Они стояли в сенях, где находился у Насти бачок с запасом воды, Фрося не спеша, пила из железной кружки воду, когда вдруг дверь резко распахнулась и проём заслонила чья-то фигура.

— Митенька, это Фрося, я тебе о ней говорила.

— Бля буду, вот это фифа, какой прикид и вся ржавчиной обвешана, давно таких сисек не мял.

И широкая лапа с заскорузлыми пальцами больно ухватила Фросю за грудь. Инстинктивно она отпрянула и сунула в лицо мужику кружку с оставшейся водой. Тот от неожиданности подался назад и, зацепившись каблуками за порог, грохнулся спиной с двух ступенек крыльца. Фрося подталкиваемая Настей выскочила следом из хаты, но быстро пришедший в себя Митька уже поднимался на ноги.

— Ну, курва, тут я тебя уже и порешу, ты блядота сейчас у меня кровью умоешься, я об тебя ноги буду вытирать, а будешь ерепениться, так и кишки выпущу.

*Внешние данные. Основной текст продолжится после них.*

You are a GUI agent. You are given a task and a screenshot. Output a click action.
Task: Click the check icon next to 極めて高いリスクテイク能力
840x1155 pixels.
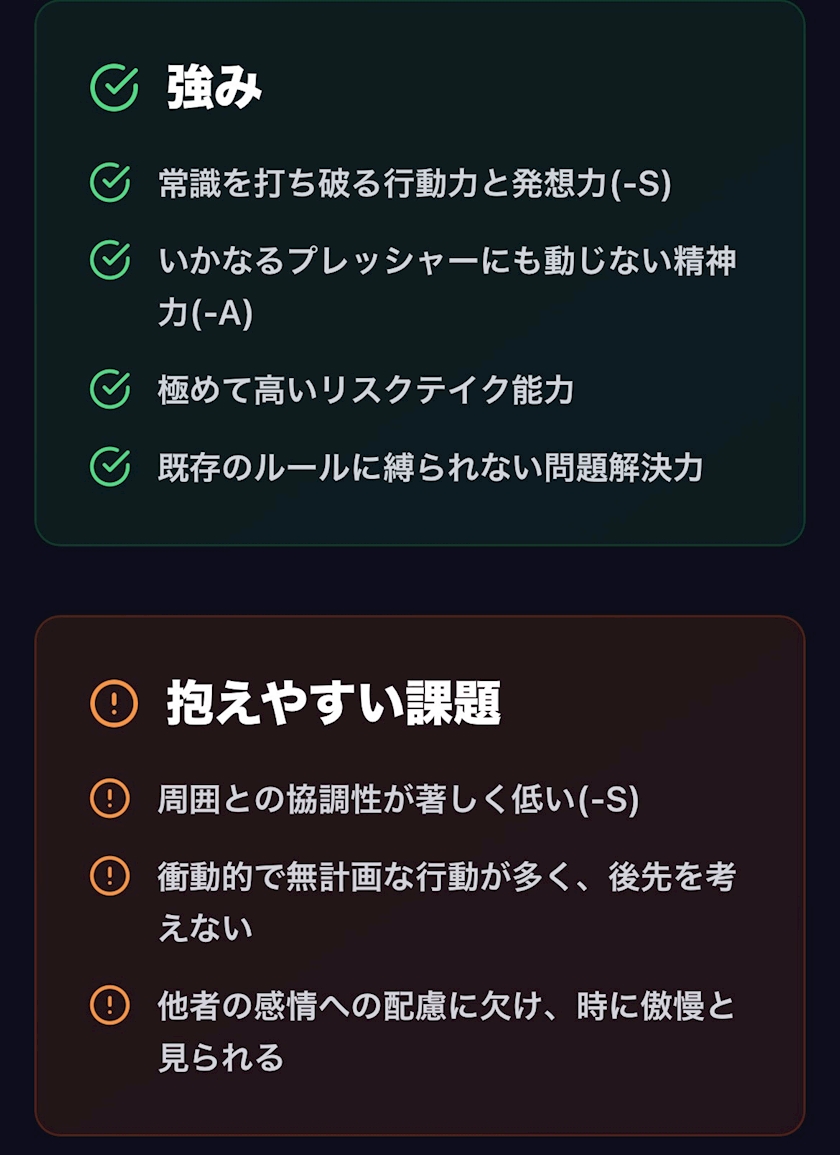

Фрося быстро огляделась, она, конечно, могла бы рвануть к машине, вряд ли пьяный после падения мужик её бы догнал, но оставить Настю на растерзание осатаневшему Митьке, не могла. Они стояли напротив друг друга — Фрося на крыльце, Митька внизу в двух шагах от неё. Фрося молниеносно оценила соперника — примерно её роста, не худой и не толстый, видно, что он был жилистым, физической силой бог его не обидел, да и на зоне, видимо, не плохо потренировался. В красных от двухдневной пьянки и бешенства глазах Митьки Фрося читала себе приговор. Мужик склонил вперёд свою бритую голову, глубокие морщины и мелкие шрамы на лице в купе с открытым мокрым ртом придавали ему весьма страшный вид. Взгляд Фроси метался со стороны в сторону, ища выход из создавшегося положения. Мужик резко выбросил руку и ухватил Фросю за плечо, она отпрянула, и тоненькая кофточка с треском лопнула под заскорузлыми сильными пальцами Митьки, выставляя на свет груди в бюстгальтере. Разъярённый мужчина рванул до конца тонкую ткань и отбросил её в сторону, одна нога его уже была на нижней ступеньке, а длинные руки тянулись к горлу полуголой женщины. Фрося, воспользовавшись своим положением, находясь выше мужика, резко подняла ногу и каблучком туфли въехала ему в район живота. Митька, ревя, как бык, отступил на два шага, инстинктивно ухватившись руками за раненный живот. Фрося тут же метнулась в сторону и схватила в руки, прислонённую к крыльцу метлу, которой Настя, по всей видимости, подметала двор. Опьянённый водкой, яростью и болью Митька кинулся на Фросю, но та, нисколько не задумываясь, тыкнула тому острыми прутьями в лицо. Раздался нечеловеческий рёв, его руки заслонили лицо, но Фрося, не давая тому очухаться, перевернула метлу и стала охаживать противника палкой по плечам, голове и туловищу. Осыпаемый ударами палки, Митька медленно отступал, пока не завалился, но Фрося и лежачего, продолжала дубасить по чём попало и только руки Насти, ухватившей её сзади за плечи, остановили избиение.